Directions for this task: Copy the items below word for word, leaving out the pictures.

Raw data:
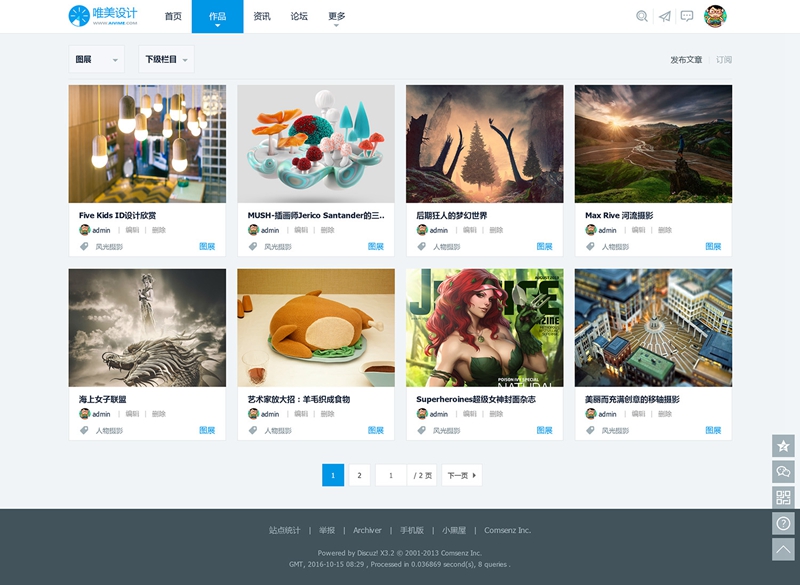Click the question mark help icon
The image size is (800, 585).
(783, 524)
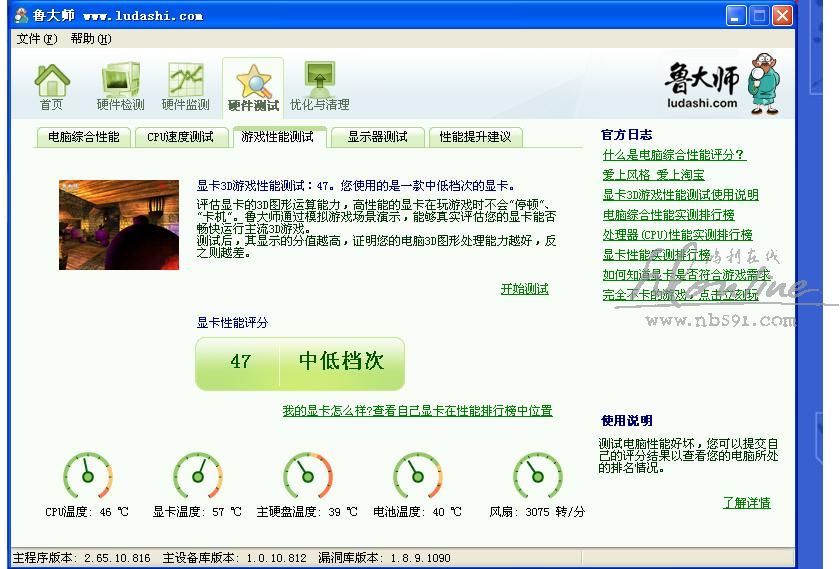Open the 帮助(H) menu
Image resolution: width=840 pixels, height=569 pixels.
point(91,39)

Result below:
Click the question mark help icon
The image size is (800, 585).
(783, 524)
Open the 帮助(H) menu
Image resolution: width=840 pixels, height=569 pixels.
point(91,39)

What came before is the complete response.